众参赛选手各使手段,比斗进行的如火如荼。时至申时,已有六座擂台决出胜负。
颜如花与江尚有幸取得胜利,都来到艮台,为古天落加油打气。
古天落以一敌八,比斗异常激烈,大多数看客都围在了艮台。而另一座正在比斗的坎台,观看之人却寥寥无几。
坎台也是八名青壮男子,其中一人名为张德绰。
他本出生武学世家,一身功夫已迈入武士之境,但因生性吊儿郎当,比赛也当游戏玩乐,所以一个时辰,依然没能胜出。
要说这张德绰生得也是剑眉星目,脸形方正,可这五官往脸上一撮合,总觉得有失协调,不过他自我感觉倒是良好。
只见他白衣飘飘,并指如剑,时不时与对手过上两招,便远遁另处,摆个姿势,撩撩头发,耍帅装酷。
这次,他又是一个小擒拿手,将一名对手放倒,自认为这ta一动作是奇帅无比。
行至擂台边缘,又想摆个姿势炫耀一番,不经意往台下一瞥,却发现观众早已空空如也,只留下一缺牙老太,目不转睛的望着自己。
张德绰仿佛大热天被当头浇了一桶冰水,原本躁热的心,现在却是拔凉拔凉。心中不断呐喊:“这是哪般,这是为何。”
没有了看客,张德绰也失去了表现欲望。
他本是武士之境,一身功夫比对手高出不少,除颜如花以为,这次参赛选手恐怕没有人是他的对手。
果不其然,认真后的张德绰,攻势凌利,出手如风,没有一个选手能在他手上走过五个回合,须臾之间,已取得最终胜利。
“坎台,张德绰胜出。”
在那面试官宣读自己胜出之后,张德绰脚尖一点,一个前空翻跳下擂台,动作潇洒,落地稳稳。
“掌响在哪里。

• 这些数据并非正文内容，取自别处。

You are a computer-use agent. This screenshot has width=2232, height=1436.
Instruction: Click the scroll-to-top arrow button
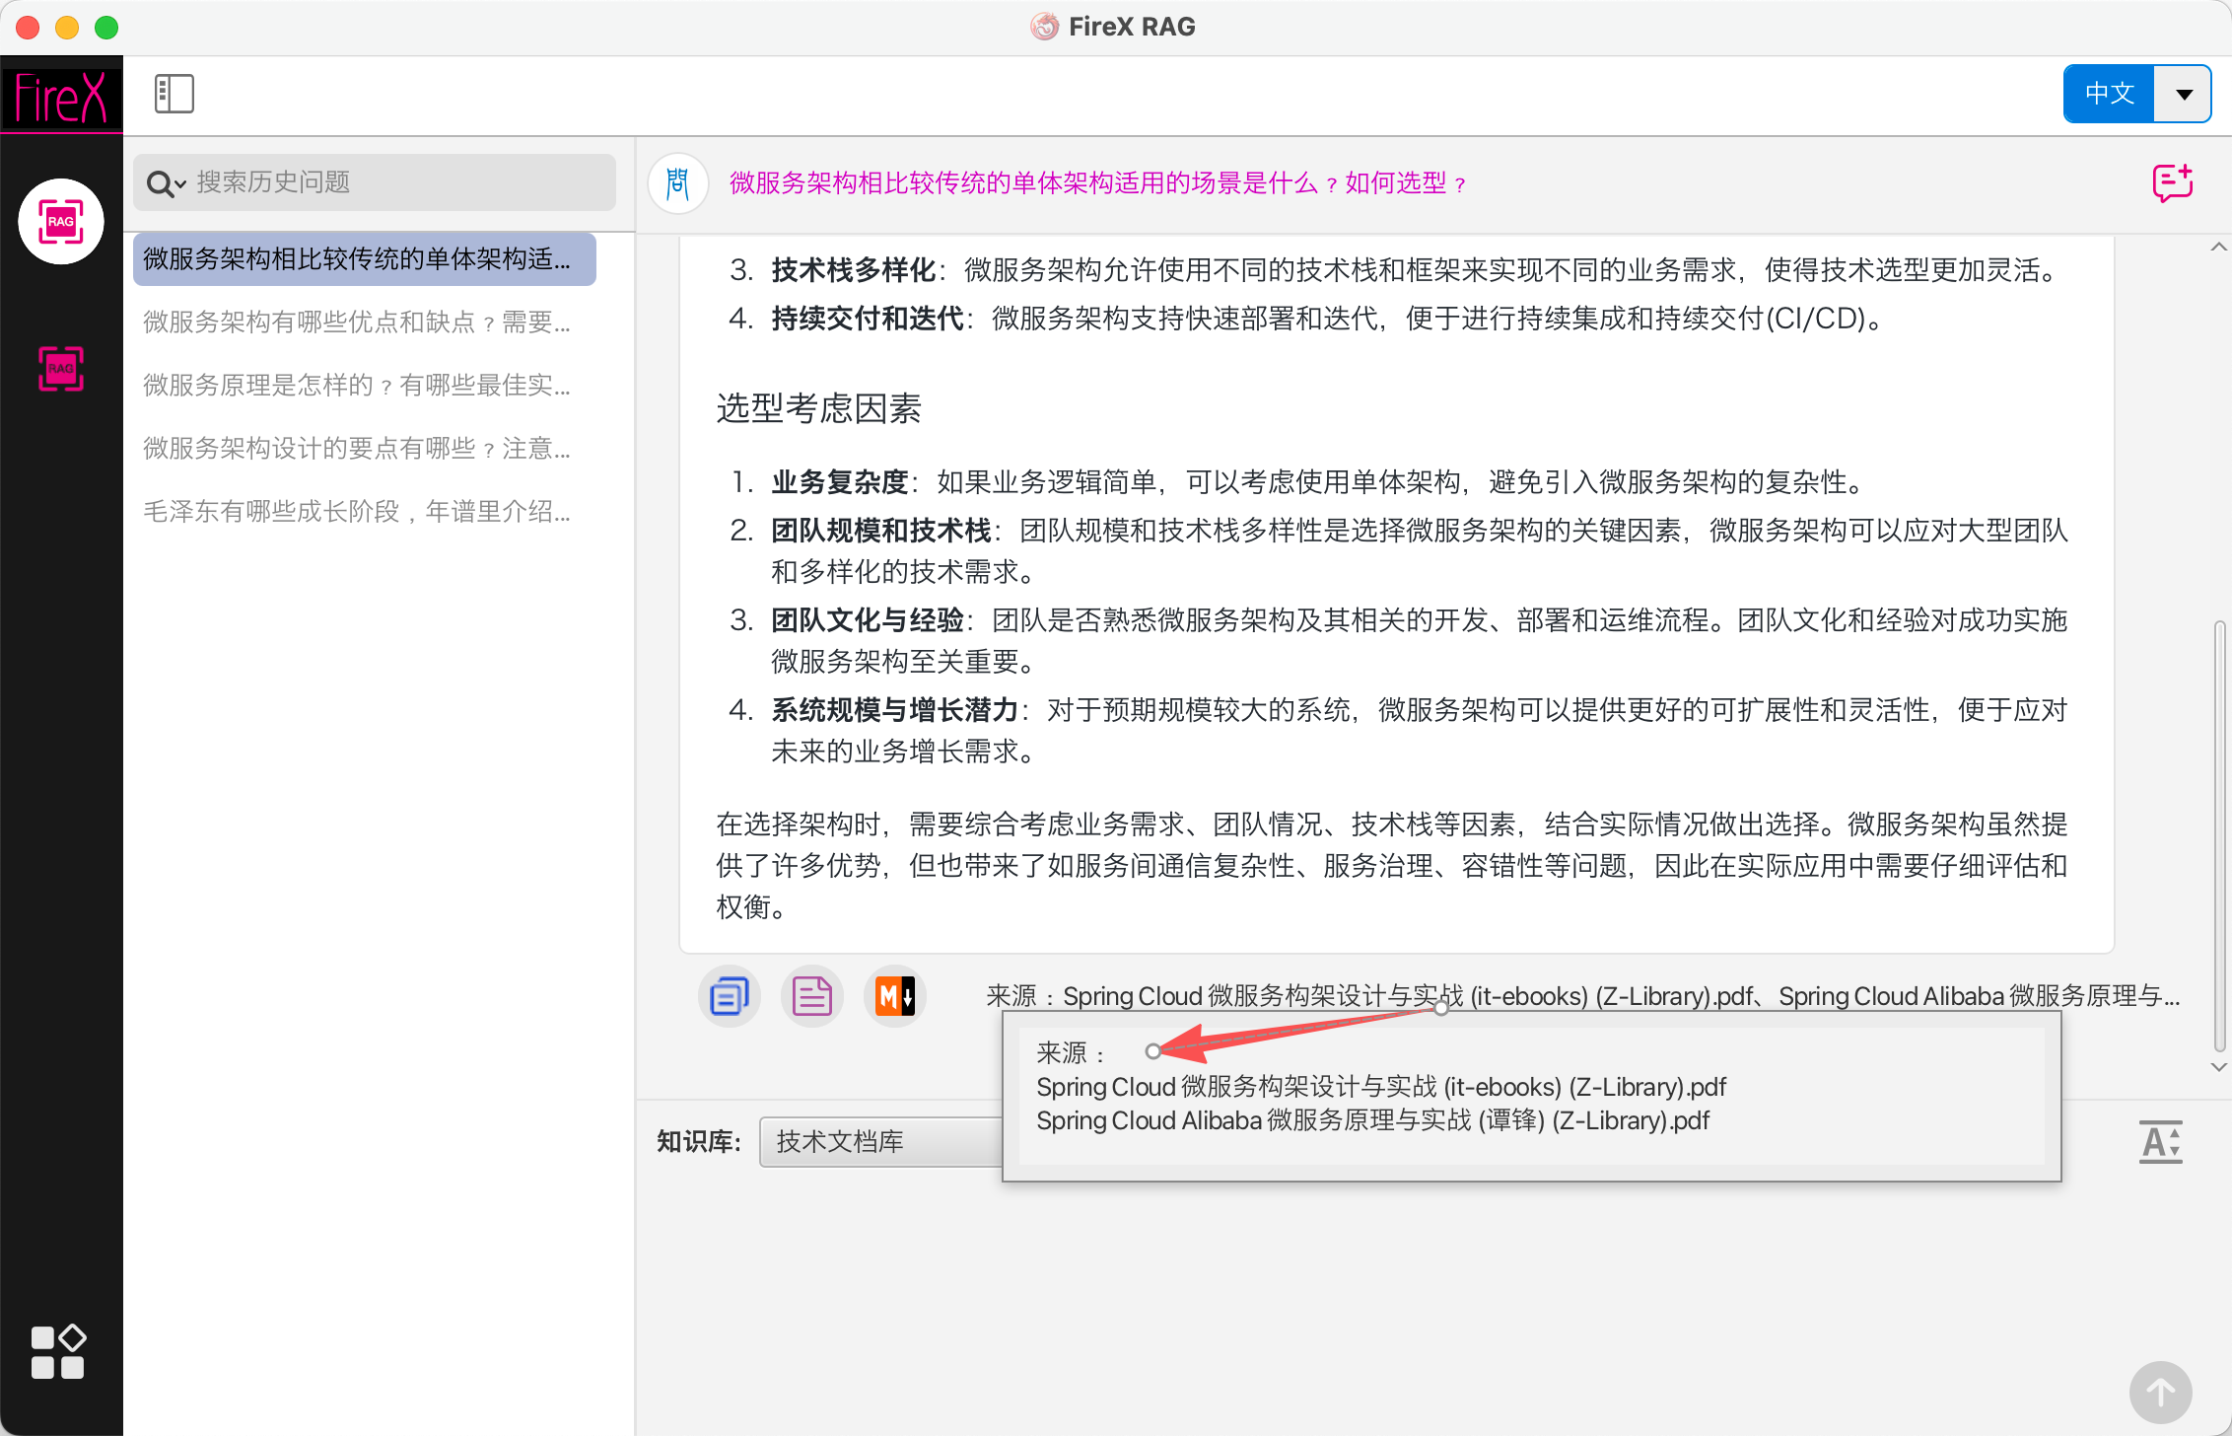tap(2160, 1393)
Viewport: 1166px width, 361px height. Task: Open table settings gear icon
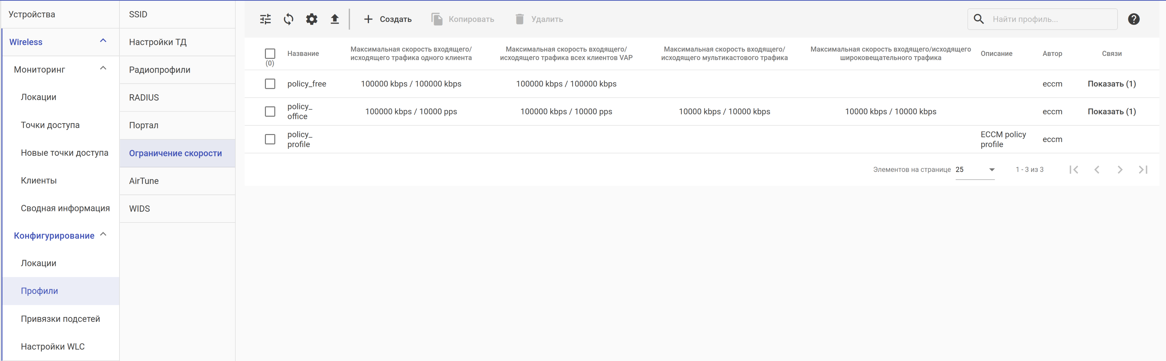[x=311, y=19]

”
他心中不禁又有几分得意,却想到周围早无观众,又变得有些黯然,心中由感而发,只想吟诗一首。
只见他从腰间掏出折扇,甩甩头发,轻声诵道:
“我在台上拼命耍帅,
不料观众早已不在,
台下唯剩缺牙老太,
人生真他妈的无赖。”
“妙,妙,妙呀!”
一首打油诗念玩,折扇在掌心连击三次,张德绰摇头叹道:“像我张德绰这样,人长得帅,功夫又好,又这么有才华的,怕是打着灯笼都找不到啦。”
“宝气!”
远处的缺牙老太白眼一翻,在地上吐口唾沫,心中想到:“哪有说自己长得搓的,莫非这娃娃是个哈儿。”
“宝器?”
张德绰将扇子插入腰间,解释道:“我这就是普通折扇,可不是什么宝器。”
张德绰也没多想,只当这老太没见过世面。整了整衣衫,快步向艮台移去,他倒要看看,是哪位大神抢了自己的风头。
此时,艮台已被围得水泄不通。
张德绰费了九牛二虎之力才勉强靠近擂台,额头已渗出汗水,心道:“没想到看个比赛,比在台上比斗还累。”
台上还剩九人,那高壮孩童早已被淘汰出局,秋月只站在擂台一角,并不参与争斗。
雷虎因失去高壮孩童这一大助力,不敢与古天落正面抗衡,只与同伴围攻或伺机偷袭。但古天落仗着“龙行百变”的高深步伐,几人并未占到半分好外。
一个时辰的争斗,雷虎几人都身上挂彩,神情疲惫。
反观古天落,神采奕奕,士气高涨,除衣角被撕掉几块,连一点皮外伤都没有。
“啪啪啪!”
又与三位孩童连对三掌,古天落纹丝不动,三位孩童被击倒在地。